>> Start WORKING DATA

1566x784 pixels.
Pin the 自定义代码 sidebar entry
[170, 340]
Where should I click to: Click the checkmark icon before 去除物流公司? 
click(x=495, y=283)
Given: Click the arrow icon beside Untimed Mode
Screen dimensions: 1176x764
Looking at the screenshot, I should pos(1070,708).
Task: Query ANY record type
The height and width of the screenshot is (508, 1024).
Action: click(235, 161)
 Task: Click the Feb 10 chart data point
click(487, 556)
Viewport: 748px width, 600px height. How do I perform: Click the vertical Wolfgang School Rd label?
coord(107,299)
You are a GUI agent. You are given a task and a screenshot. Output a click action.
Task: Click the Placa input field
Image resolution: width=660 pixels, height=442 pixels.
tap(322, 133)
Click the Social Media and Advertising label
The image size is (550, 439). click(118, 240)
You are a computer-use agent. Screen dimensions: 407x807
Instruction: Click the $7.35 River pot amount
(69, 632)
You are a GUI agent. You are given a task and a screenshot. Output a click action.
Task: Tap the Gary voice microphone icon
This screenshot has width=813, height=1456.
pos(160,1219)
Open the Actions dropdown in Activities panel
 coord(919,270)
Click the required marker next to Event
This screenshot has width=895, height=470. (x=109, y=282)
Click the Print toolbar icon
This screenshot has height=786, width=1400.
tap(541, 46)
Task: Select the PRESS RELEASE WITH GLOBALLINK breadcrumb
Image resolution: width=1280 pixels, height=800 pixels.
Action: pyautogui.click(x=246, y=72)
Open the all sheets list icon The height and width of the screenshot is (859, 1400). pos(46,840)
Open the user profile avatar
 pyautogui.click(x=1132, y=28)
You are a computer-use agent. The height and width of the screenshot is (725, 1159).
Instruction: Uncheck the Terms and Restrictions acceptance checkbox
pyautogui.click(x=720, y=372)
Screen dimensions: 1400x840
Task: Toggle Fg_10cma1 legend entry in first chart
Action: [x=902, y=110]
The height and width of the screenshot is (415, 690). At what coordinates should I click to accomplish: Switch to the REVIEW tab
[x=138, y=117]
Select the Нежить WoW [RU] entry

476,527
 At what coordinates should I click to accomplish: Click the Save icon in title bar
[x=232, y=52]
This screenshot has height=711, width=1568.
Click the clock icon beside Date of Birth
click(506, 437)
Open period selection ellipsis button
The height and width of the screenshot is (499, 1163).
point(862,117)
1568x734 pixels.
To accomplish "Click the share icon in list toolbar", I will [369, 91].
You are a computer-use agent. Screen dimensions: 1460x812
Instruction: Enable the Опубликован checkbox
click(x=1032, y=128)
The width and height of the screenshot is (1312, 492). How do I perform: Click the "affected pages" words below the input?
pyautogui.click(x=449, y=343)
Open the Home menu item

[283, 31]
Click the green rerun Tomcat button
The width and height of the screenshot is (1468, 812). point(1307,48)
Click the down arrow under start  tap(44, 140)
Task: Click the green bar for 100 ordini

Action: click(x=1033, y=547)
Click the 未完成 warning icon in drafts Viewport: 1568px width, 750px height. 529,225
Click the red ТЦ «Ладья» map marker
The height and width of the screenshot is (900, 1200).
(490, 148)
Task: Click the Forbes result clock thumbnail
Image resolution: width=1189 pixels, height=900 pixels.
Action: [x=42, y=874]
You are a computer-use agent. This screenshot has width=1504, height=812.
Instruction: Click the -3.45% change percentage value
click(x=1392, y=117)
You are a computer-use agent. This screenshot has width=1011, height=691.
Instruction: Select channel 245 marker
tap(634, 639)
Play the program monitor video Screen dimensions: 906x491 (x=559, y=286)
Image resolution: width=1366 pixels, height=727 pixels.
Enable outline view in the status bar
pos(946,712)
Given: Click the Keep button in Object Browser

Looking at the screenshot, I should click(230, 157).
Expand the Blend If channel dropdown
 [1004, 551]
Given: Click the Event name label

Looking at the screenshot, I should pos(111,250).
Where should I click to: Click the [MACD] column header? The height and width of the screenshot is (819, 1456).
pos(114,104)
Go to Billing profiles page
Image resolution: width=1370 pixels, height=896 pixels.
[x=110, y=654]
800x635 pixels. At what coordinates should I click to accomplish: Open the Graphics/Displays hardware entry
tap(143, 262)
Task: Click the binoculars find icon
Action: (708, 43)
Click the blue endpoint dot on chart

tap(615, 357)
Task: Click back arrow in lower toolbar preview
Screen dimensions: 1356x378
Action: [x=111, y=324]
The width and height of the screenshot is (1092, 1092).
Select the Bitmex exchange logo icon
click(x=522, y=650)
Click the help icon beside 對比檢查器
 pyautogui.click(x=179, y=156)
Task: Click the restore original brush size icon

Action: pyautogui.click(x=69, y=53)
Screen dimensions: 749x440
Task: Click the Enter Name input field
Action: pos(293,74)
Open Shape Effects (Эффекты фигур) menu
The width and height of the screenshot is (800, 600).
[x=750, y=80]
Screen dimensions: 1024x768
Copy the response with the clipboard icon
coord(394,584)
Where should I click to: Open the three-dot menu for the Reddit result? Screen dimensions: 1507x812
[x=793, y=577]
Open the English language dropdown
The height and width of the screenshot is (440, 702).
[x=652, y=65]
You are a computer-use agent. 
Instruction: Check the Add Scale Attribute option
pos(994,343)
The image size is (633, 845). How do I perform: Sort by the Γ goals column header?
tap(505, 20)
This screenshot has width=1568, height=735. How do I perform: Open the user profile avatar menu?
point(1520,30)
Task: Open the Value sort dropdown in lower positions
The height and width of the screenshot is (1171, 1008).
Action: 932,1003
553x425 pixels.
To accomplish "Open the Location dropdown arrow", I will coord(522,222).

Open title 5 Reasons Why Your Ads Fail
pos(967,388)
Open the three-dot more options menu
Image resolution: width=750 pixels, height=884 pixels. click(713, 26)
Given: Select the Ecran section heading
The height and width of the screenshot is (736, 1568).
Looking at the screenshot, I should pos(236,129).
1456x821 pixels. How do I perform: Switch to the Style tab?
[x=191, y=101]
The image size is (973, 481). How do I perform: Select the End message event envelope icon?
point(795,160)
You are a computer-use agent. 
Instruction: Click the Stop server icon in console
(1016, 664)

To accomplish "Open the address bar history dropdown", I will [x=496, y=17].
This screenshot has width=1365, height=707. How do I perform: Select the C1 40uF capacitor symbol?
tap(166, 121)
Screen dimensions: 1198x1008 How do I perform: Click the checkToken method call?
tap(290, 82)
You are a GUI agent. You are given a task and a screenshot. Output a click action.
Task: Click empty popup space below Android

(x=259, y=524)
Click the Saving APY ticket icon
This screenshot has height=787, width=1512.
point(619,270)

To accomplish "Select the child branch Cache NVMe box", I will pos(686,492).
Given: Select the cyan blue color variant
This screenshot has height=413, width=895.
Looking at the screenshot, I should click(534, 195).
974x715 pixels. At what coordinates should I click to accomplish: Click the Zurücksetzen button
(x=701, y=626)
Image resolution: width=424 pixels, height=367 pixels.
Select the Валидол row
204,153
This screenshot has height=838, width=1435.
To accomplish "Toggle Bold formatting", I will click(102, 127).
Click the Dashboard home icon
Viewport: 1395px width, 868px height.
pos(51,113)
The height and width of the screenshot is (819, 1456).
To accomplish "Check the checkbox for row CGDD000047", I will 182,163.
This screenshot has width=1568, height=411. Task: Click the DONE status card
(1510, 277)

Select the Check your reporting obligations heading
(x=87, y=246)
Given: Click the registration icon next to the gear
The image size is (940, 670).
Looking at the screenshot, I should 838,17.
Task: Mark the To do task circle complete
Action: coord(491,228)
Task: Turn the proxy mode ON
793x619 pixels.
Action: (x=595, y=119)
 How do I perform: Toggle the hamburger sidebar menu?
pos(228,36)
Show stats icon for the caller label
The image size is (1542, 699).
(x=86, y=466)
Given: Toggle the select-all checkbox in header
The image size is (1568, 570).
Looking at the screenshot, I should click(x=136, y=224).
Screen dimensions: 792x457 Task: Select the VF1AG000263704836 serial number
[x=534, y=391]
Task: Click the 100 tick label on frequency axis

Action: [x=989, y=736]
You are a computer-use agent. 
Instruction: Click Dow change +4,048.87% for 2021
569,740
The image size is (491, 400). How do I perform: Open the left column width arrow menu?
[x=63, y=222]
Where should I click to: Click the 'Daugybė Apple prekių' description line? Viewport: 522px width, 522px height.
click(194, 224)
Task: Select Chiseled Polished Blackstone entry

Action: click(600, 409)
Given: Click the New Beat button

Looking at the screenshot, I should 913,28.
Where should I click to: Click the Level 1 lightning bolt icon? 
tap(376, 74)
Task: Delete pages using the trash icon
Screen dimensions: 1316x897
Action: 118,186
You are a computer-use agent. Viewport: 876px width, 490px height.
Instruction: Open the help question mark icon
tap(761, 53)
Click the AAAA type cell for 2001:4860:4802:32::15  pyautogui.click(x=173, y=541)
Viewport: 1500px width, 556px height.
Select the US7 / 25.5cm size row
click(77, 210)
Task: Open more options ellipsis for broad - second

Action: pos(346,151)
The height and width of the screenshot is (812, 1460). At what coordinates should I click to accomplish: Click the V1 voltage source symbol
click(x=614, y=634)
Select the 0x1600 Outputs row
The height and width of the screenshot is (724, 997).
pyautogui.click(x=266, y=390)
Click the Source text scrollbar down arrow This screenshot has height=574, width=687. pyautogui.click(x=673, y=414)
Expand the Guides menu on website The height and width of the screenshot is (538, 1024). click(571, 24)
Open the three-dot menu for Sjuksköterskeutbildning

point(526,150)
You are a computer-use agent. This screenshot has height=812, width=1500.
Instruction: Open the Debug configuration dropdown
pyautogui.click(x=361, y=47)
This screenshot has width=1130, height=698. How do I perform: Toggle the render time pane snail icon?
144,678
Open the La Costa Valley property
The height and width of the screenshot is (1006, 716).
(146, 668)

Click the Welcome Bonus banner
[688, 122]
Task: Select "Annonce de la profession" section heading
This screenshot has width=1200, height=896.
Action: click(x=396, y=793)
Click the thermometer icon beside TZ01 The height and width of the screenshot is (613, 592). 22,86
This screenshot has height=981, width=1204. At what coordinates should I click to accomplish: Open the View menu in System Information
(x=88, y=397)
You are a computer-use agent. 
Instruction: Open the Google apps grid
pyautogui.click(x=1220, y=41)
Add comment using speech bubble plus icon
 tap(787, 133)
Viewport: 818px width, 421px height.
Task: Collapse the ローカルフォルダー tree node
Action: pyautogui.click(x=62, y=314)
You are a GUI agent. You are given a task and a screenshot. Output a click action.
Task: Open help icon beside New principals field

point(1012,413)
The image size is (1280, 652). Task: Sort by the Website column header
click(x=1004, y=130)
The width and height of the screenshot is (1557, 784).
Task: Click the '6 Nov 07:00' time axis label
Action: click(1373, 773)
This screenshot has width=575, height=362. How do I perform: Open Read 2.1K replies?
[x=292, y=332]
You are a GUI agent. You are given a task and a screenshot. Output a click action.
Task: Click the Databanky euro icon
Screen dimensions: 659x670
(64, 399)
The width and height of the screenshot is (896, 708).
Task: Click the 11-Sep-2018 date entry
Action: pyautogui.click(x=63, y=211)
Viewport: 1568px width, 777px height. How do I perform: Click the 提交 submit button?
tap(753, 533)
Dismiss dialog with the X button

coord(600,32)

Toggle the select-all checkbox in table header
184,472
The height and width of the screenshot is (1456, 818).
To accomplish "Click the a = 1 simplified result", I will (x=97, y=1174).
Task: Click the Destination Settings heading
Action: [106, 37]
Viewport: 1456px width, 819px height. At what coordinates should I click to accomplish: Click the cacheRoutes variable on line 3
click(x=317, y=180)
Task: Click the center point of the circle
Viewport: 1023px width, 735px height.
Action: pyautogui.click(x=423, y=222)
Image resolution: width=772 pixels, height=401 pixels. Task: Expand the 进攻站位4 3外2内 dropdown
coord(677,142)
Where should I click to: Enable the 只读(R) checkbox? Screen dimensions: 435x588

>> End WORKING DATA

> TO BE DONE:
Duplicate the lines of the listing from the one containing "Click the Social Media and Advertising label" through the one containing "pos(160,1219)", with both of those lines included.

> CORRECT RESULT:
Click the Social Media and Advertising label
The image size is (550, 439). click(118, 240)
You are a computer-use agent. Screen dimensions: 407x807
Instruction: Click the $7.35 River pot amount
(69, 632)
You are a GUI agent. You are given a task and a screenshot. Output a click action.
Task: Tap the Gary voice microphone icon
This screenshot has width=813, height=1456.
pos(160,1219)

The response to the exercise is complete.